Wenn man es ganz genau nimmt, hat das Achtelfinale im Fußball-Saarlandpokal zwischen dem Verbandsligisten SV Merchweiler und dem Regionalligisten SV Elversberg bereits am Montag begonnen. „Wir müssen um den Platz sauber machen und die Kabinen herrichten. Ein paar Stunden Arbeit ist das schon“, sagt Hans Alt. Gestern ging es weiter, und am Mittwoch steht auch noch Arbeit an.  Der 74-Jährige hilft beim SVM, wo er kann. Seit 35 Jahren brät Alt die Würste bei den Heimspieltagen des SVM. So auch am Sonntag bei der 0:1-Niederlage gegen den FC Freisen. „An Ligaspieltagen verkaufen wir etwa 200 Würste. Im Pokalspiel gegen die SV Elversberg werden es bestimmt 600 Würste werden. Da musst du dich zwei Stunden konzentrieren, sonst geht das in die Hose“, sagt Alt. Am heutigen Mittwoch, 19 Uhr, steigt das Derby gegen die SV Elversberg. Der SV Merchweiler ist bereits bestens gerüstet.

(Link zum SZ-Bericht)

„Wir haben da etwas Routine darin und wissen, was wir machen müssen. Wir haben in den vergangenen zehn Jahren schon drei Mal gegen die SVE im Pokal gespielt und im vergangenen Jahr gegen Borussia Neunkirchen ebenfalls im Achtelfinale. Wir haben ein eingespieltes Team“, sagt der Vorsitzende Peter Scheidhauer. Vier Servicestationen mit Essen oder Getränken gibt es heute rund um den Kunstrasenplatz. Etwa 40 Menschen des SV Merchweiler kümmern sich im das Drumherum. Darunter sind alle Vorstandsmitglieder und auch die Spieler der zweiten Mannschaft, die in leuchtenden Leibchen den Ordnungsdienst übernehmen.

„Um den Sportplatz herum ist es bei uns ziemlich dunkel und eng. Deshalb haben wir viele Ordner eingeteilt“, erklärt Gregor Zewe, der Pressesprecher des Vereins. Das Parken direkt am Stadion wird sich heute wohl etwas schwierig gestalten, da die Zufahrt durch den Ort gesperrt ist. Eine Eisenbahnbrücke wird erneuert. Und hier kommt wieder Hans Alt ins Spiel. Die lebende Vereinslegende hat 50 Jahre für das Unternehmen Monti gearbeitet. Das Unternehmen hat sein Firmengelände direkt vor der Eisenbahnbrücke in der Eisenbahnstraße und dort dürfen die Zuschauer heute parken. Der Fußweg zum Stadion ist nur 200 Meter weit. Die Anreise mit dem Zug ist ebenfalls einfach, da in unmittelbarer Nähe des Stadions der Bahnhof von Merchweiler liegt.   
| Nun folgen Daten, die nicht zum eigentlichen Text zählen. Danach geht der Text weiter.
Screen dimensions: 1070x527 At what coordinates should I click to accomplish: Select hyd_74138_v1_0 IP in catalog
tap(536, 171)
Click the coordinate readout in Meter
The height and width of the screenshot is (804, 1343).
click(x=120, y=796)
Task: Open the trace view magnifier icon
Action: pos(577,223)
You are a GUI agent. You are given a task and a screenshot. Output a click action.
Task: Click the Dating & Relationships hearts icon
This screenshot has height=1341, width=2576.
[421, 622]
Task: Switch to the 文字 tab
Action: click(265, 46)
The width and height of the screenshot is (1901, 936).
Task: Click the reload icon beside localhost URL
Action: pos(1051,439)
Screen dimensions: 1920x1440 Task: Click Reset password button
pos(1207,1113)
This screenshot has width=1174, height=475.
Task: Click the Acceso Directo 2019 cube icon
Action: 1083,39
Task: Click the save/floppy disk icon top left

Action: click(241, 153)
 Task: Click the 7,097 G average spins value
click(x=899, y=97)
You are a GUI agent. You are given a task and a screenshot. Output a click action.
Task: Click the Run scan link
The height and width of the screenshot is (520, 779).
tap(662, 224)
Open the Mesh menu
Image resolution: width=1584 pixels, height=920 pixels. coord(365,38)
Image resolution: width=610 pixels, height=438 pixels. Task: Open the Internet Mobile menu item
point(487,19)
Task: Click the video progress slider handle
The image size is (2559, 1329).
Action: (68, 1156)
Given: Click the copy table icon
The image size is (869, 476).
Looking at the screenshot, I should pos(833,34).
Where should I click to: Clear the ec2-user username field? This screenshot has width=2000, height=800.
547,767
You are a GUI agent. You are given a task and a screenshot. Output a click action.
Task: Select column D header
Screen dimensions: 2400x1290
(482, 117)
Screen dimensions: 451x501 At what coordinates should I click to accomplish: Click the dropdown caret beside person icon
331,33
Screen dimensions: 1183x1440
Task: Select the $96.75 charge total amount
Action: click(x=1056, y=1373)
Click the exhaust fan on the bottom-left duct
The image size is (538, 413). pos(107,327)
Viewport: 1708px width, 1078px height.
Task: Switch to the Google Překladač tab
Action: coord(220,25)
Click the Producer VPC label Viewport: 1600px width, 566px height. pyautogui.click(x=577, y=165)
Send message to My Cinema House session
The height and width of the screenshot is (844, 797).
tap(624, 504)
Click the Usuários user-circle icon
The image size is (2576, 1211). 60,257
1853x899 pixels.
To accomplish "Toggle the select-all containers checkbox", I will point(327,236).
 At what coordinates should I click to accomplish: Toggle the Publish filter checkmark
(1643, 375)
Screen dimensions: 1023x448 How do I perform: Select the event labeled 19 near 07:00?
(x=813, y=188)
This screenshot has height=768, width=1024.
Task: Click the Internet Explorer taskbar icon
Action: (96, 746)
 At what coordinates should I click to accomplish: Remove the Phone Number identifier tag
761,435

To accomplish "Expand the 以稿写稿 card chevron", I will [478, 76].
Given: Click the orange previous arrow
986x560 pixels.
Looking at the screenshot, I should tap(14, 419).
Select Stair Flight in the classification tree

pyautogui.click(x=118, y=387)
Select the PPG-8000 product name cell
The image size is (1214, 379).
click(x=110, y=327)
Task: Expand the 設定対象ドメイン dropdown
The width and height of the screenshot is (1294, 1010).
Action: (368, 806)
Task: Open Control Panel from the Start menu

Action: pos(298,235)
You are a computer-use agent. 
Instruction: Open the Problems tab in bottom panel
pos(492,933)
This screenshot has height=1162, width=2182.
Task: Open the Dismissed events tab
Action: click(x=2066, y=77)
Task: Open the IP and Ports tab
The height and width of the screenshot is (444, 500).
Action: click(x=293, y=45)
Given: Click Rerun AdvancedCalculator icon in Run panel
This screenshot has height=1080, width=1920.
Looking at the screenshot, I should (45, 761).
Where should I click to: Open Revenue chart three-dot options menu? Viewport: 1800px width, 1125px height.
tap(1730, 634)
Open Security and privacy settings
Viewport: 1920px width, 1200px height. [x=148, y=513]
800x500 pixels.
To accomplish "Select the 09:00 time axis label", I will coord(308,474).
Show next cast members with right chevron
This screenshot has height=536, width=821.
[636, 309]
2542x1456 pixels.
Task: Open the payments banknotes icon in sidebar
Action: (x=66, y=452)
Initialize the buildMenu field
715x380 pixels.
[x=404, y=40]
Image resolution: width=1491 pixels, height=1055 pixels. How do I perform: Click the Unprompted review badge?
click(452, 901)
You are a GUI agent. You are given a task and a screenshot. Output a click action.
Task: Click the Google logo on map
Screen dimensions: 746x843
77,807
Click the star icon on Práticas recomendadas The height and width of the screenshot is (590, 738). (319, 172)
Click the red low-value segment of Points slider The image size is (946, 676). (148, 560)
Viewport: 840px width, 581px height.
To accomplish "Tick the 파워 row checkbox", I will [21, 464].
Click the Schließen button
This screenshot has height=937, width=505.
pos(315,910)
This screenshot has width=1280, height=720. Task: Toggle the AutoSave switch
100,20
Der SV Merchweiler rechnet heute mit 400 bis 500 Zuschauern. Durch die langjährige Pokalerfahrung gegen große Gegner ist sich der SVM aber sicher, dass alles reibungslos funktionieren wird. „Polizei, Feuerwehr und Rotes Kreuz wissen schon seit Wochen Bescheid und wir haben alle Punkte abgearbeitet, die auf unserem Plan stehen. Das Spiel kann beginnen“, sagt Gregor Zewe. Sportlich rechnen sich die Merchweiler nicht sehr viel gegen die Elversberger aus. Allerdings sind solche Spiele eine sehr gute Einnahmequelle für den Verein. Und genau in diesem Punkt kommt die SVE dem SVM entgegen. „Wir verzichten und auf unsere Hälfte der Eintrittsgelder zugunsten des SV Merchweiler. Das machen wir bis zum Achtelfinale bei allen Gegnern, die in tieferen Ligen spielen. Ab dem Achtelfinale entscheiden wir von Spiel zu Spiel“, sagt Marc Strauß, Vorstand Verwaltung und Vereinsentwicklung bei der SV Elversberg. Eine Geste, für die sich der SVM bedankt und den Profis den Aufenthalt so angenehm wie möglich machen möchte. Gleich zwei Kabinen bekommen die Elversberger heute Abend. Ob es trotzdem für eine Pokalsensation reicht, bleibt abzuwarten.